1.IV. L'écriture dans le multimédia

Comme le dit Stansberry lui-même, les questions que posent l'émergence de ce nouveau média ont des implications très vastes et dépassent le seul problème de l'écriture. Y répondre n'est donc pas chose aisée. Néanmoins si l'on se fonde, pour débuter, sur l'écriture et le design d'interactivité il convient de ne pas oublier que le multimédia est plus qu'un simple outil, c'est un média. En tant que tel il porte un message intrinsèque. Or la connotation ou la forme du message dépendent du média lui-même : ici c'est l'interactivité.

Bien que l'exploration en soit aléatoire, une partie du travail des auteurs multimédia pourrait être de guider l'utilisateur à travers la masse des informations. Ainsi le travail de l'artiste ne serait autre que ce qu'il a toujours été : structurer l'illusion et faire naître l'ordre du chaos.

Des notions de l'avant-garde littéraire des années 1970 - 1980 comme l'exploration de l'utilisation de différents points de vue, la narration multilinéaire et les techniques de collage se retrouvent dans le multimédia. Néanmoins la narration classique n'a pas pour autant disparue et reste une part importante de l'écriture. Les structures fondamentales classiques de l'écritures gardent, tout comme les lois de la physique newtonienne, leur utilité. En effet le point de vue futuristes ne considère pas que tout ce que nous savons de l'univers est faux mais seulement qu'il existe différent angles de perception. Il existe à la fois des éléments de narration et d'association. La même chose est vraie pour le multimédia : la structure de l'information suppose une fusion de l'interactivité avec des conceptions d'exposition et de narration traditionnelles.
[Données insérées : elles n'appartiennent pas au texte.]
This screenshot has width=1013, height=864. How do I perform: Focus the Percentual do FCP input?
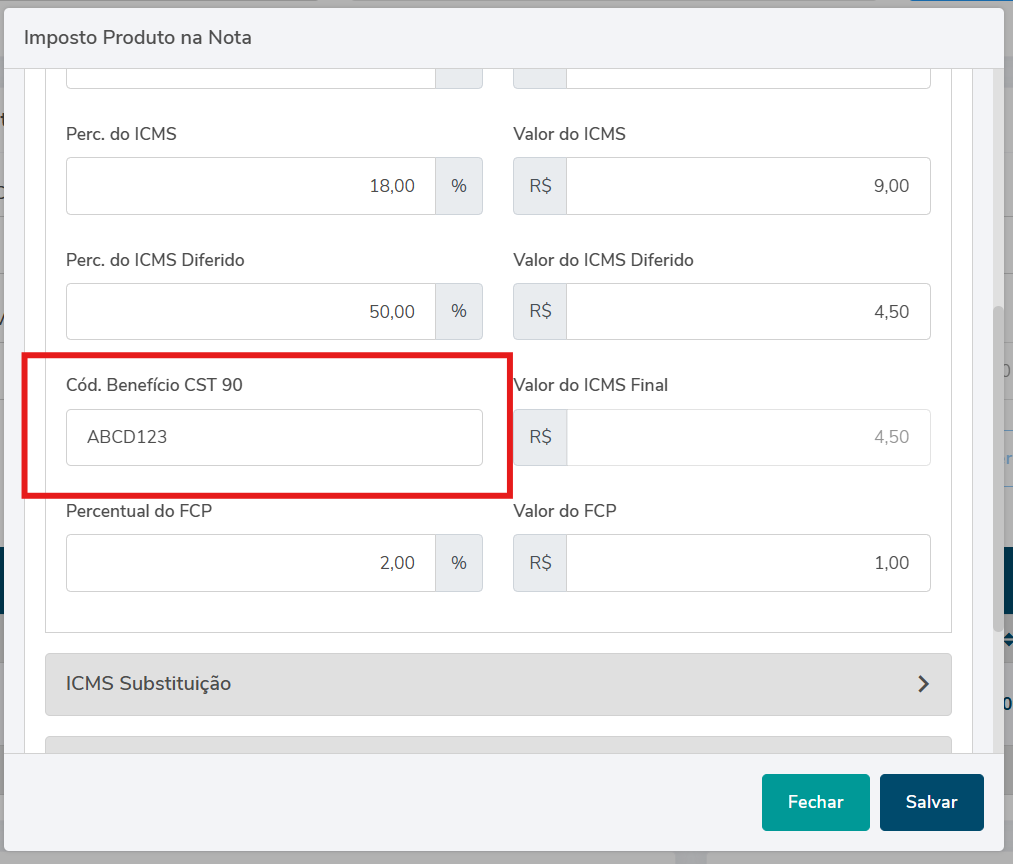(251, 563)
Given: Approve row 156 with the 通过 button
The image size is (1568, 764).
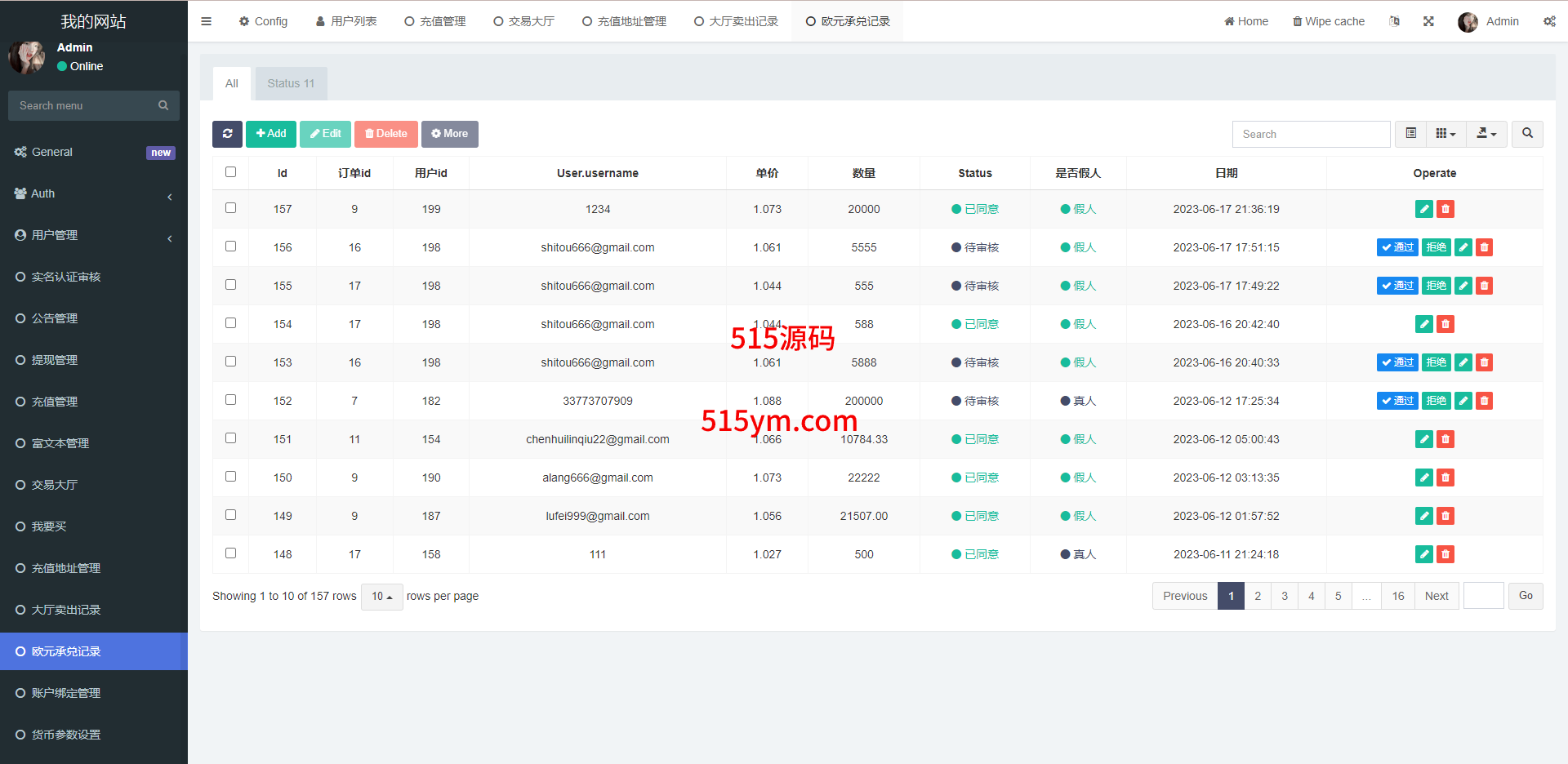Looking at the screenshot, I should click(1396, 247).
L'univers est en quelque sorte tout ce qui a été, est et sera et même tout ce qui pourrait être. Dans cette perspective l'ancien côtoie le nouveau dans une juxtaposition infinie. Les écrivains pour le multimédia peuvent être amenés à franchir les frontières interdisciplinaires en utilisant la narration et l'exposition mais aussi en explorant les mondes du jeu vidéo, du design visuel et de la programmation. Ainsi se fait jour une nouvelle définition de ce qu'est écrire car un livre est différent d'un script où l'utilisateur crée ses juxtapositions, son ordre et son désordre propres.

Toute esthétique ne signifie pas l'étude de comment est fait une chose d'une certaine façon mais de plusieurs. La question esthétique fondamentale est ainsi comment les notions de beauté, de forme changent avec le temps et comment des idées contradictoires existent simultanément dans la culture ou dans une œuvre personnelle. L'esthétique du multimédia c'est les formes classiques couplées à la multitude d'éléments comme le chaos, l'ordre, le sens et le non sens…
Les conclusions sur l'esthétique de Stansberry sont assez troublantes : il n'y a apparemment pas de liens directs avec ce qui a été étudié avant ce qui affaiblit sa démonstration de la nécessité d'une esthétique multimédia. De plus les notions et les concepts qu'il convoque reste flous et hétérogènes. Enfin, le fait qu'il tarde à dénoncer, ou du moins à énoncer, la compromission des futuristes avec les fascistes rend peu crédible le fait qu'il soient des précurseurs du multimédia et laisse penser qu'il avait un besoin impérieux de trouver des ancêtres et des racines pour son esthétique du multimédia quel qu'en soit le prix.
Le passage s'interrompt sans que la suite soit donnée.